Approximating different functions

[kent davidge]

I have a question regarding different functions. Suppose we have two functions $f$ and $f'$ with same domain, but different codomains.

Consider that $f': x' \mapsto f'(x')$ and $f: x \mapsto f(x)$. If $x' = x + \sigma$, with $|\sigma| << 1$, can we say that $f'(x') \approx f(x')$?

 

[fresh_42]

No. Not in this generality. Let's say $f(x)=x^{-2}\; , \;f\,'(x)=x^{-1}$. Then we have $x'=-{10}^{-n}=x+\sigma = {10}^{-n}-2\cdot {10}^{-n}$ and $|\sigma|=|2\cdot {10}^{-n}| << 1$ but $-{10}^{n} =f\,'(x') \not \approx {10}^{2n}=f(x')$.

 

[Mark44]

I have a question regarding different functions. Suppose we have two functions $f$ and $f'$ with same domain, but different codomains.

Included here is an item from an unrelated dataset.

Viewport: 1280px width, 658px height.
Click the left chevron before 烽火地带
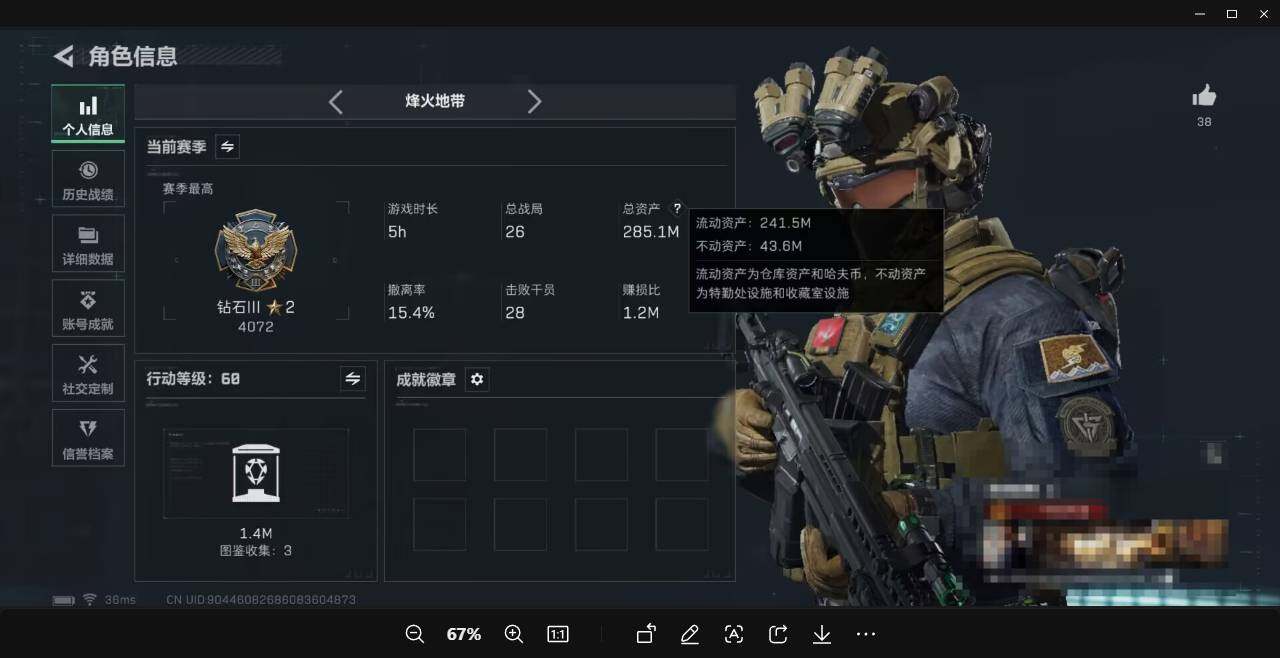coord(336,101)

Consider that $f': x' \mapsto f'(x')$ and $f: x \mapsto f(x)$. If $x' = x + \sigma$, with $|\sigma| << 1$, can we say that $f'(x') \approx f(x')$?

If you have two different functions, why not call them f and g? Or $f_1$ and $f_2$? Your notation $f'(x')$ looks like we're evaluating the derivative of f at a number x'.

 

[kent davidge]

If you have two different functions, why not call them f and g? Or $f_1$ and $f_2$? Your notation $f'(x')$ looks like we're evaluating the derivative of f at a number x'.

Yea, I agree. Coincidentally I was going to write them down as $f$ and $g$ in the opening post, but I used the more abstract notation.